Here's How Much Cash California Could Make Off of Legal Marijuana

Life

$31 billion annually. Basically, the GDP of a small country.

This figure comes from a recent Mother Jones story which estimated that state law enforcement seized about 10% of the marijuana grown in California each year. Because almost all marijuana in the state is illegally grown (though medical marijuana was legalized in 1996, cultivation remains a felony), that percentage can be extrapolated to mean roughly 10 million plants are left growing outdoors. And based current market prices, those 10 million plants could be worth as much as $31 billion.

California's biggest crop. If these calculations are accurate, the California weed business could be bigger than the state's ten largest farm commodities combined. But the math is tricky. The $31 billion estimate speculated on the yield from a single plant, and other estimates are closer to $2 billion annually. Still, such strong estimates could be very tempting to California as it struggles to escape an economic funk that has been plaguing it for years.

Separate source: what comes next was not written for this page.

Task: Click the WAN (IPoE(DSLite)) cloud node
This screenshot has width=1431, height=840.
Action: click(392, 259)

Though it's been speculated that legalized marijuana could be the answer to the state's economic woes, legitimately taxed recreational sales are likely not in the Golden State's immediate future. Prescribed medicines are exempt from sales tax in California, and the public voted down a 2010 proposition aimed at taxing and regulating medical marijuana further. Currently the state allows municipalities to decide how they want to tax weed, and the sum of tax collected on legal marijuana sales in the state is negligible.

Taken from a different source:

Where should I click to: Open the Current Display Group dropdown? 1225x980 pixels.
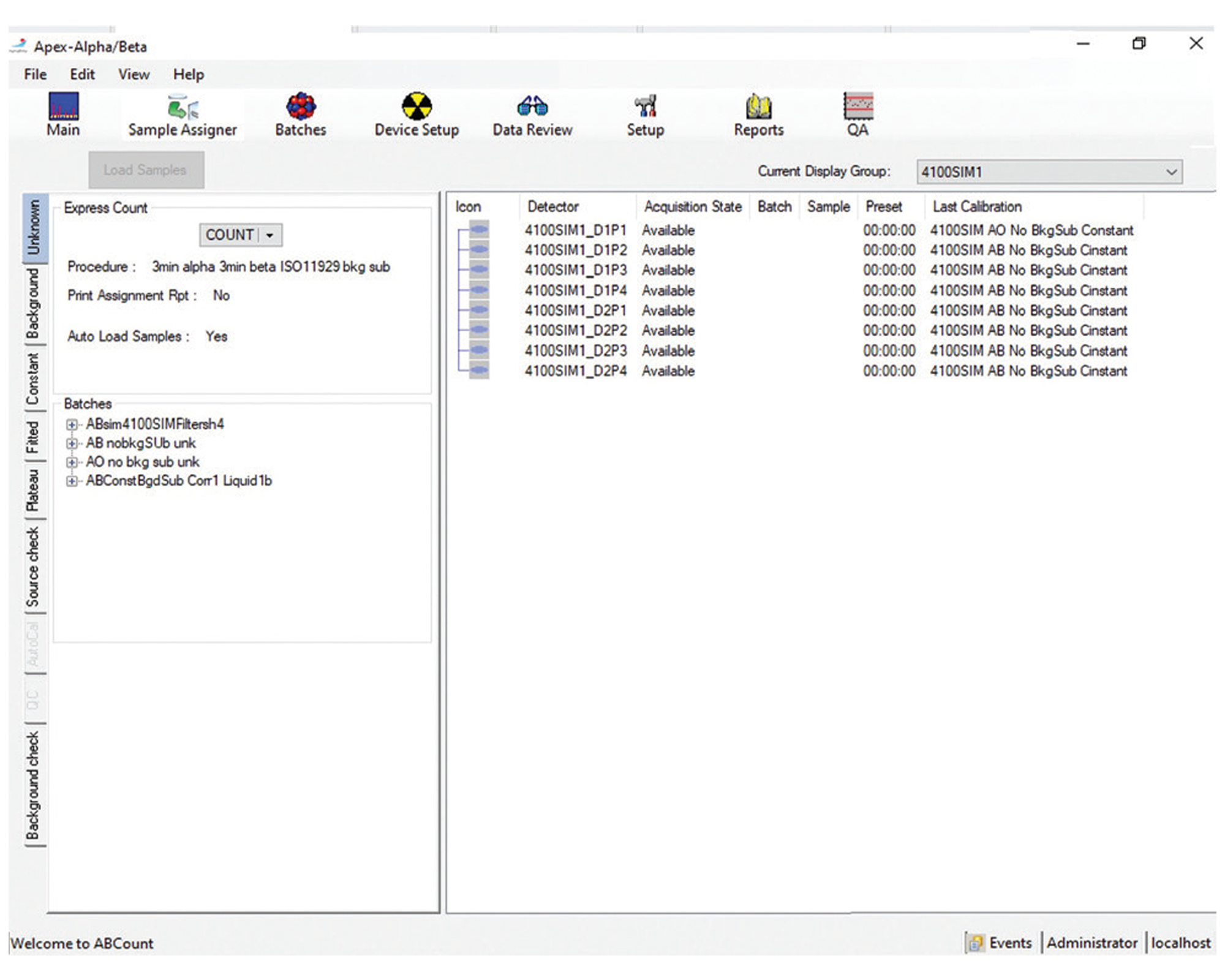[1170, 172]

The prevalence of marijuana in California. Image Credit: Justice.gov

Weed is still pretty lawless. California was the first state to legalize medical use back in 1996, giving rise to a medical marijuana system in which obtaining a prescription is not very difficult. As a result, "back pain" became a rampant complaint and questionable doctors handed out medical marijuana cards like Halloween candy. Other states considering legalization often look at California as the "What not to do" example.

Will they/won't they? Since the leap forward in state-level marijuana legalization, California has fallen behind many other states, and the state's internal conflicts are slowing down its ability to cash in. In California, the market already exists, it's just unregulated. It wouldn't take many more steps to start tapping that $31 billion.